I think White's analysis is fairly flawed. Seems like he labeled everyone that he and McMurrin didn't like as neo-orthodox (from Nibley to McConkie). I do think there is a definite trend toward protestant fundamentalism in terms of exegesis and analytical approach in the JFSII-McConkie area, from which the Church is still recovering, though.

Eric, it seems to me that the trend that you find so disturbing is the trend that you end out using to support a lot of your ideas, no?

Recall that White suggests "Mormon Neo-Fundamentalism" would be a more accurate description but for the confusing LDS use of the term "fundamentalist" to refer to 20th-century polygamists. That admission seems somewhat inconsistent with his attempt to link a shift in emphasis in LDS doctrine with Protestant Neo-Orthodox thinkers. But I'll wait and see what he says in later chapters.

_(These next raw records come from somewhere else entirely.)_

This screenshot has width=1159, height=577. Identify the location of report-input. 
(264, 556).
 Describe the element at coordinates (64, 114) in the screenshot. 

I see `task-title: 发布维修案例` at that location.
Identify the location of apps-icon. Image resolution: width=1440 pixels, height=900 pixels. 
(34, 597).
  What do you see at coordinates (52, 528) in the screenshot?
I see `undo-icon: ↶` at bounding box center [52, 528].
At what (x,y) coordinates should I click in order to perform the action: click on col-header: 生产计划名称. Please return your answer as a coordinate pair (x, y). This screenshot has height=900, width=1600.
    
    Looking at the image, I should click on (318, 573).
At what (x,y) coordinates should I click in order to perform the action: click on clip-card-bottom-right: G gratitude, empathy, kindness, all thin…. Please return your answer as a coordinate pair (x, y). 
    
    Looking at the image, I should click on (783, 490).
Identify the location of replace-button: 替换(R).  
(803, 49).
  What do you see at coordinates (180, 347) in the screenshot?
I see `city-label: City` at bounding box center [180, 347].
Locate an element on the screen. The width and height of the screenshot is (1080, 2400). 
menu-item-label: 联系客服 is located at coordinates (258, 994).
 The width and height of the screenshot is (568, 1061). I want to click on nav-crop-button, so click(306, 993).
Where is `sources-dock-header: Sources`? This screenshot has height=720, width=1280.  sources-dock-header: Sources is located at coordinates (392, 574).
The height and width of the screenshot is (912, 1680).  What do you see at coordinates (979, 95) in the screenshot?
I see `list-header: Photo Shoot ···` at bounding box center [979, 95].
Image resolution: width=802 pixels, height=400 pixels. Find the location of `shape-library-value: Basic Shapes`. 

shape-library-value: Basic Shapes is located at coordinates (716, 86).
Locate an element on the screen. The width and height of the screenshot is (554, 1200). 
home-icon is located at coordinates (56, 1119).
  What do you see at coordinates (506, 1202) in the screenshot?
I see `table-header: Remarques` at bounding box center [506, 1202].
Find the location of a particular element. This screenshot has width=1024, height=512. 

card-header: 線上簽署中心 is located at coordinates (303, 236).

The general labels fundamentalist, neo-orthodox, and liberal may, at this point, be so broad and malleable as to be of little use in actually describing the set of doctrines held by this or that denomination or thinker. This is even more true given that neo-orthodoxy was a reaction to liberalism and fundamentalism, and that late-20th-century liberalism and fundamentalism changed in response to the neo-orthodox critique, essentially incorporating elements of neo-orthodoxy.

I suspect more clarity comes by eschewing the labels completely and simply looking in some detail at what beliefs individuals or denominations subscribe to, one doctrine at a time.

I really enjoyed this book when I read it years ago, but I concur with the standard critique that there's a bit too much diversity under the neo-orthodox umbrella for the category to be that meaningful.

Also, as I recall, Louis Midgeley loathed this book. So it must be anathema.

Aaron B

Aaron, I just ran across Midgley's review of the book earlier today. I'm going to post the link with some comments sometime in the next couple of days.

Also, as I recall, Louis Midgeley loathed this book. So it must be anathema.
To the contrary; that seems to me to be an excellent reason for taking the time to read it.

Let's see...


How does an absolute sovereignty of God, depravity of human nature, and salvation by grace (Protestant ideas creeping into Mormon thought) consistent with any of my ideas?

I'm not that sure that I have any ideas.

Ann, I think that was Aaron's point.

This looks interesting but I fear that it looks to be a text-book example of a false dichotomy and of begging the question with regards to defining the poles of the dichotomy. For instance, I will be interested to see the argument that the traditional Latter-day Saint belief is actually salvation by merit. Although I know it is popular on the LDS blogs to claim that was the case, I wonder if it is really true, or if Latter-day Saints have always believed in the necessity of the grace of Christ.